In his homily, Bishop Smith said that “Christmas pulls us in many directions.  However at its core is the fact of the birth of a child, not any child, but the fulfillment of a promise God made time and time again over the centuries to His people”.

“There was no great proclamation of His birth.  All would have found it impossible to believe that the long promised Messiah would be born in a stable.  The only ones who received the message were the shepherds looking after the sheep in the fields.  The message they received was very simple but rooted in the language of expectation that ran through the Old Testament: ‘today a Saviour will be born to you, He is Christ the Lord’.  These words – Saviour, Christ, Lord – have deep meaning in the context of God’s relationship with His people.  This is who is he: the child Jesus is the One who saves; He is Christ the ‘anointed one’ of God; He is the Servant King of His people.”

The Bishop drew a parallel between the lowly circumstances of Christ’s birth and the suffering which many people endure in the Middle East still today.
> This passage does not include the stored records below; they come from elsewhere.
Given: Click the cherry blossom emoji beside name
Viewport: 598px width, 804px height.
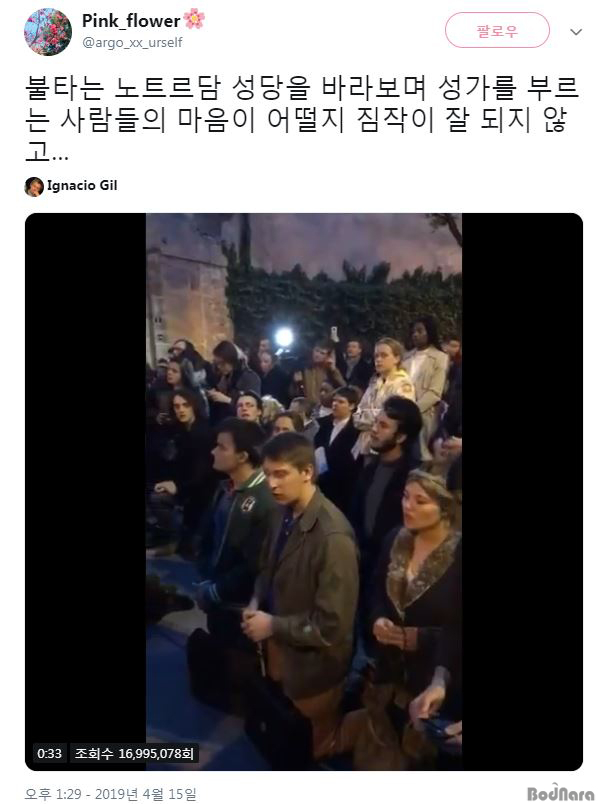Looking at the screenshot, I should click(x=194, y=19).
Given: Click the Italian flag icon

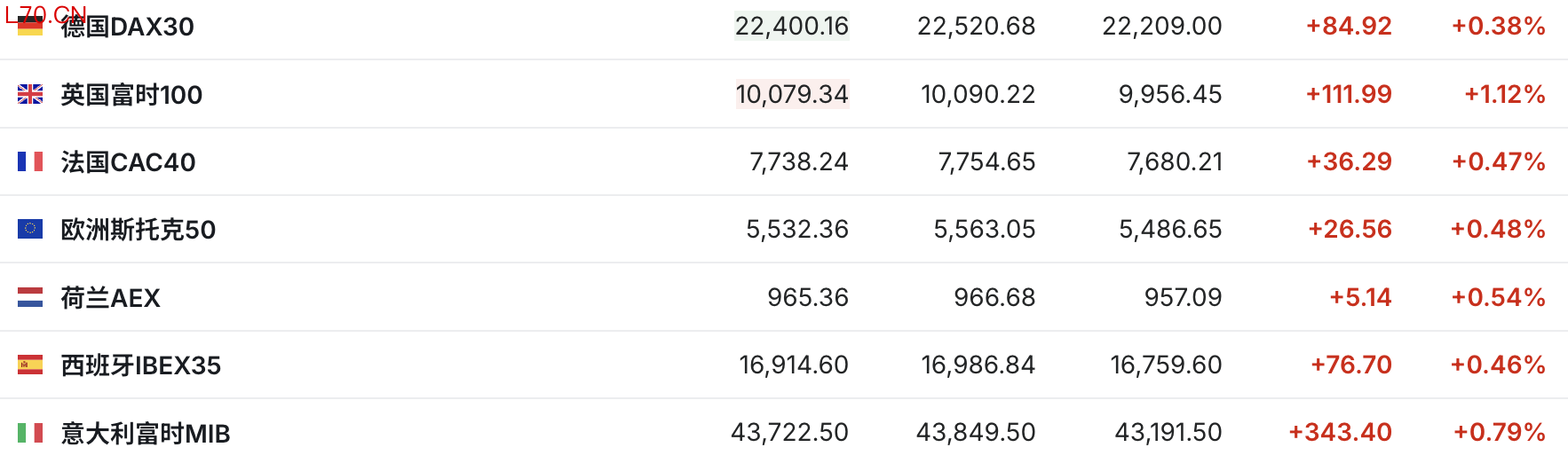Looking at the screenshot, I should (30, 433).
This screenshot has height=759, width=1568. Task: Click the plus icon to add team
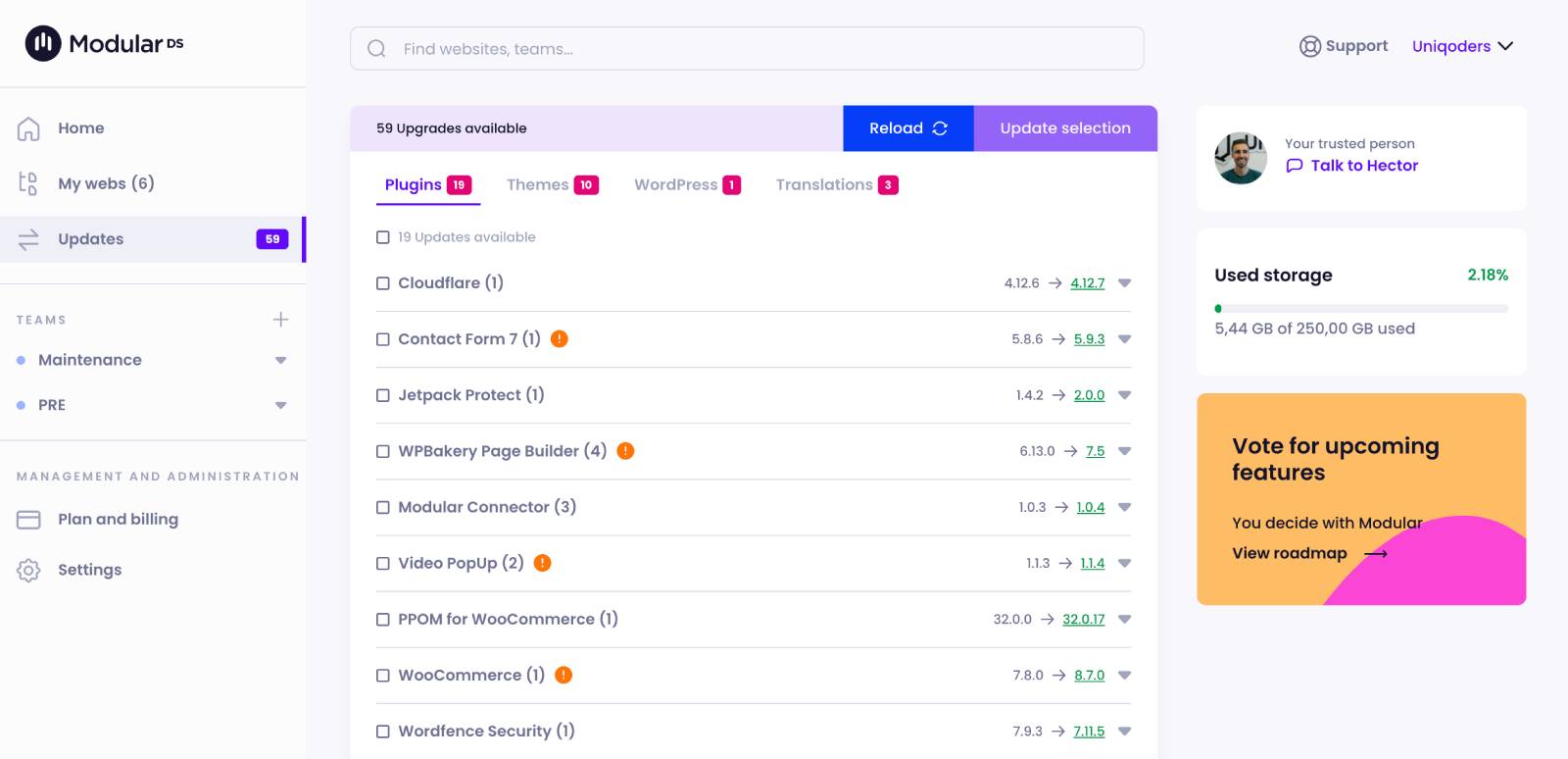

“The comment, earlier this week, of the Catholic Patriarch of Jerusalem is thought provoking.  He said: ‘We are always moved in the Gospels to read that Mary and Joseph found no room in the Inn and that Jesus was born in a stable.  Today among the millions of refugees in the Middle East there are many children who desire to sleep in a stable or a shed like the one in which Jesus was born.  For them it would be a luxury’.  Let us remember these children and their families in our prayers this evening and always.